The SpongeBob Movie: Sponge Out of Water

SpongeBob Movie

These superpowered jerks are idiots, like a version of
the Avengers with more impulse control, and less angst

dir: Paul Tibbet

2015

School holidays can definitely be a slog for parents. SpongeBob Squarepants movies can be a definite slog too.

School holidays just passed. I took two kids to see this in 3D. They were there voluntarily. Me? Not so much.

It turned out that the two kids weren’t really there by choice either. I thought they were, but they were under the mistaken impression that we’d be watching that other animated movie that came out at the same time called Home.

Home has that commercial where the annoying guy from The Big Bang Theory with Asperger’s plays an alien character that declaims that his hands are in the air like he just doesn’t care. I wonder why I didn’t leap at the chance to watch that one.

Timings weren’t right to see it on that particular Sunday, so instead we saw this. In 3D no less. Cost me nearly $80 fer crying out loud…

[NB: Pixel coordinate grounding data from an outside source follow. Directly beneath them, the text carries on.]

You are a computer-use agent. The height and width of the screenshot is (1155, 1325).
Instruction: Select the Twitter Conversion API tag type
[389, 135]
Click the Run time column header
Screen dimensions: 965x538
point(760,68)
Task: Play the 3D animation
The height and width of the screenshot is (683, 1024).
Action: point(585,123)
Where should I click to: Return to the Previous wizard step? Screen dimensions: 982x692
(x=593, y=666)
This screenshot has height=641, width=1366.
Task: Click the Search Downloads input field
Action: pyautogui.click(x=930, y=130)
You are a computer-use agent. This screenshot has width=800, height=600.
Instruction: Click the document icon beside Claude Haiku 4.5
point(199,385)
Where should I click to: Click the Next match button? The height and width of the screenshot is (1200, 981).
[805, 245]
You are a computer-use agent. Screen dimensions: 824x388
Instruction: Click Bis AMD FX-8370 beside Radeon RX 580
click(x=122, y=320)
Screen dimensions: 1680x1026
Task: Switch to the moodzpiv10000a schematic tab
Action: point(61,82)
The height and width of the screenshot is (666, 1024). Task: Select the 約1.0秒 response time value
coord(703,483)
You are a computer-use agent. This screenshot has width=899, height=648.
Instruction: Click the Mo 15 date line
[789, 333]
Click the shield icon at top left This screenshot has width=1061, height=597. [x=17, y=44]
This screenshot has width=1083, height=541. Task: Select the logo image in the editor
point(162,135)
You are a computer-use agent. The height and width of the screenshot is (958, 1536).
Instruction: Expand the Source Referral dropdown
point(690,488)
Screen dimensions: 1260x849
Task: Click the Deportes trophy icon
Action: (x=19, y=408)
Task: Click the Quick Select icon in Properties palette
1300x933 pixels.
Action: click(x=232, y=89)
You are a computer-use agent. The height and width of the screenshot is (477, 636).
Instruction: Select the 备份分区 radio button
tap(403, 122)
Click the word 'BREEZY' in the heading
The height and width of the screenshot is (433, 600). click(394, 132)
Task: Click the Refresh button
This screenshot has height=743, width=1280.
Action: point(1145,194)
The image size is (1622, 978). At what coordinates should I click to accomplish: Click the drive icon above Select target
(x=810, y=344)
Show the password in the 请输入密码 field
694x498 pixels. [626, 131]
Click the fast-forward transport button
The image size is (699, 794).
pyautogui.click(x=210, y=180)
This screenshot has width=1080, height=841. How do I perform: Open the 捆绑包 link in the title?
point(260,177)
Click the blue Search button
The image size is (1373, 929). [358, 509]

But that’s neither here nor there. It’s not a cartoon I enjoy that much, so I was never really ever going to love this either, I’m sad to say. When I consider the cartoon riches that are out there at the moment, that I get to enjoy on a regular basis with my daughter and her friends (the short list contains Adventure Time, Steven Universe, Regular Show, Gravity Falls, and that’s keeping it real short), SpongeBob is not really up there.